Finally, the increase in the δ18O values of the Onça Cave speleothem could also result from a decrease in the local rainfall amount45,46,47. However, the positive trend observed in the δ18O from Onça2 stalagmite starting around 1970 (Fig. 2) is too high to be explained by rainfall oxygen isotope variability alone. Indeed, estimates of changes in rainfall oxygen isotope values based on monitoring studies47 document a positive δ18O trend of 0.007 ± 0.003 ‰.yr−1. Meanwhile, the Onça2 stalagmite shows a trend that is twice as large (0.015 ± 0.002 ‰.yr−1) (Supplementary Fig. S9).
In general, the trace elements also share a common trend with the isotope record, characterized by an increase in the elemental ratio values since the 1970s (Fig. 3). These trends are opposite to the P-PET (Fig. 1a) and in phase with evaporation trends (Fig. 2b), which suggests a close link between decreased water recharge and processes like the PCP controlling the geochemical composition of the Onça Cave speleothems. How the cave atmospheric conditions determine the evaporative forcing and thus drive proxy variability can also be observed in the results from the calcite deposition experiment carried out at Onça Cave (Supplementary Fig. S8). In general, Mg/Ca ratios in farmed calcite vary out of phase with cave relative humidity, i.e., high values occur during periods of reduced relative humidity in the cave (Supplementary Fig. S8).
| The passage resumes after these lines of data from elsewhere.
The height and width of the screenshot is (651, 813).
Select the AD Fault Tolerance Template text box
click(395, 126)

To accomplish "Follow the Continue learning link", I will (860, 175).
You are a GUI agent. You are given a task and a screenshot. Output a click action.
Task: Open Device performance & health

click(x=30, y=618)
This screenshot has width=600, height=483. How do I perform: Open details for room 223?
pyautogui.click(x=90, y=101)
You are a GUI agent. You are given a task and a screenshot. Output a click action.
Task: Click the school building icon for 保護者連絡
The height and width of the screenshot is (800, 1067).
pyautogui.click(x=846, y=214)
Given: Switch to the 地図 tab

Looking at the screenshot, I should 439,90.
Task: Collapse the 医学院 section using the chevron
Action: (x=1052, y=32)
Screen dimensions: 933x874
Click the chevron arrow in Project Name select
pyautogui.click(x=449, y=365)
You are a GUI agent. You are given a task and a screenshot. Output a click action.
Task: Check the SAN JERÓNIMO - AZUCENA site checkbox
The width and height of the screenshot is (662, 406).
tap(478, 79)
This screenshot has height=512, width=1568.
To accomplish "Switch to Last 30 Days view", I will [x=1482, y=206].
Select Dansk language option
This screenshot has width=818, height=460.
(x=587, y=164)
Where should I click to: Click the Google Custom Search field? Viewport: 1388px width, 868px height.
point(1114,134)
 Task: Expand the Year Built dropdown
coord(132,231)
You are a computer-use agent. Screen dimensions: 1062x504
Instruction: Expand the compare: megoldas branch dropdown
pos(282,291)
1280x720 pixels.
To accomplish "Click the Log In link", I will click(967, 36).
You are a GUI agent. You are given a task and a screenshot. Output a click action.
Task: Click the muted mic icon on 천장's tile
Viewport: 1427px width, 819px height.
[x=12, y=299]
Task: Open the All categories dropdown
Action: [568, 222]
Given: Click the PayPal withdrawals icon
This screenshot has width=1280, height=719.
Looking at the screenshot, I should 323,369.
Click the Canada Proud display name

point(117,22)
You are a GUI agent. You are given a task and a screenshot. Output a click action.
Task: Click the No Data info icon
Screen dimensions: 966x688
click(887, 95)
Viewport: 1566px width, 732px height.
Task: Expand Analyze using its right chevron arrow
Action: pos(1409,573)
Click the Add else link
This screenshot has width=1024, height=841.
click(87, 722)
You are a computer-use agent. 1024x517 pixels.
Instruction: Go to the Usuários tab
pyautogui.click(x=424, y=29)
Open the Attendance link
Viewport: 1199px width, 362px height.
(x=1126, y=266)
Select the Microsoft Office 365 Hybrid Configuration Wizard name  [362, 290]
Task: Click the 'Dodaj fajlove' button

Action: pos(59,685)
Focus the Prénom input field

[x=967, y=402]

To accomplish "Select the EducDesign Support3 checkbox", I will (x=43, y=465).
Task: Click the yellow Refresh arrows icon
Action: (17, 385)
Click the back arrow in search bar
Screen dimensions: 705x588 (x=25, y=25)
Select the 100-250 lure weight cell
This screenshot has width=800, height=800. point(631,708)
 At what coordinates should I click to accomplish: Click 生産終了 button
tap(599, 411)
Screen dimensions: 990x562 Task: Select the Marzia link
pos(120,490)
These results confirm the PCP as the driver of trace element variability.
The combined effect of reduced rainfall and exacerbated evaporation lead to a decrease in the meteoric water recharge that may favor the PCP in response to decreasing water levels along the fractures and conduits of the cave vadose zone, which is reflected as higher Mg/Ca in the speleothems29,48,49,50. The role of the pluvial recharge in driving trace element variability in the Onça speleothems becomes apparent when comparing the detrended time series of Mg/Ca from Onça2 with local precipitation (Supplementary Fig. S10). The two variables are negatively correlated with an antiphased decadal variability, which reinforces the concept of hydrologic recharge leading to PCP as the main driving force of trace element variability (Supplementary Fig. S10). Nevertheless, a further increase in the trace element values can be attributed to the increase in the potential evapotranspiration that significantly reduced the meteoric water recharge in the last 40–50 years (Fig. 3). As we demonstrate in Fig. 3, variations in the trace elements from the Onça stalagmite are consistent with changes in evaporative demand, which ultimately, are driven by rising temperature (Fig. 1). To assess the correspondence between the observed trend in isotope and trace element ratios with the observed contemporaneous change in temperature, precipitation, and the evaporative demand, in Fig. 3 we regressed the z-scored time series of δ18O, δ13C, and trace element ratios against z-scored time series of these suspected climatological drivers using an ordinary least square regression. The significance of the regression coefficients calculated for each variable are confirmed by the F-test, presenting P values < 0.001. For this test we relied on the same change point detection algorithm by Killick31 to first determine the onset of the common trend (Supplementary Fig. S2), which occurs around 1942 (see “Methods”). We then compared this trend with the long-term temperature record from CRU TS 4.06 (Fig. 1c). To extend the PET to 1942, we used the Thornthwaite (1948) equation but applied a monthly coefficient correction factor that allows for an approximation to the PET based on the Penman–Monteith equation51.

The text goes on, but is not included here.